How is PyL different from 68Ga-PSMA-11? Both are very good. PyL produces slightly sharper images due to the physics of its positron decay,” Pomper notes, “but the main difference is that 68Ga-PSMA-11 requires special equipment to make, has a short half-life, and must be made in small batches on site in the hospital. PYLARIFY has a longer half-life, can be made in a factory and shipped ready to inject to any medical center able to perform PET imaging.” Although this is a radioactive compound, it is well-tolerated, he adds. “It has no pharmacological effect; it’s given in trace doses. It just binds to PSMA and goes away; it doesn’t do anything else to your body.”
PSMA-Targeting Can Kill Cancer, Too!
But wait! This is not all that PSMA- targeting can do! Think of molecular LEGOS: Instead of attaching the tracer molecule that can “see” prostate cancer, a different isotope (chemical brick) can be attached: one that can kill cancer. “With the same chemical scaffold serving as both a diagnostic and therapeutic agent, the field of theranostics has recently gained traction,” says Pomper. “Although I have been working on and off in this area for nearly 40 years, recent advances have really lit this form of treatment on fire.”
In Europe and Australia, and in international clinical trials, PSMA-targeting radionuclides such as 177Lu-PSMA-617, are being used to kill metastatic prostate cancer. “In Australia, 177Lu-PSMA-617 proved superior to cabazitaxel in terms of PSA response and lack of significant adverse effects when compared head-to- head in the TheraP trial,” says Pomper.
“We are working with Novartis on a similar agent, called 177Lu-PSMA-R2, which has even fewer side effects, including lack of uptake in salivary and lacrimal glands.
We are hoping that agents using this molecular scaffold will be able to be out- fitted with a variety of even more potent radionuclides than 177Lu.
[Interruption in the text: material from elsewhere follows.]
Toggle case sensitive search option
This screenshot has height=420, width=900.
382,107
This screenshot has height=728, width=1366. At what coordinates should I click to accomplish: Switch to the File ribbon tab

It is anticipated that 177Lu-PSMA-617 will be FDA approved at the end of this calendar year.”
What about the cancer cells that don’t make PSMA?
Pomper is developing new molecules and therapies to target “PSMA-invisible” forms of prostate cancer. “We are working on agents that work through different mechanisms and can complement the PSMA-targeted agents,” he says. “I believe that combining theranostics with immunotherapy, PARP inhibitors and other emerging agents – in addition to further optimization of dosage, dose rate and type of isotope of the PSMA-targeting agents – will be able to stave off progression of the disease for years, and that eventually, these patients will not die of their prostate cancer.”
There are even wider implications, too: “It took a long time, but now we’re seeing many exciting offshoots of our work in other forms of cancer, as well. Some pretty amazing things are happening.”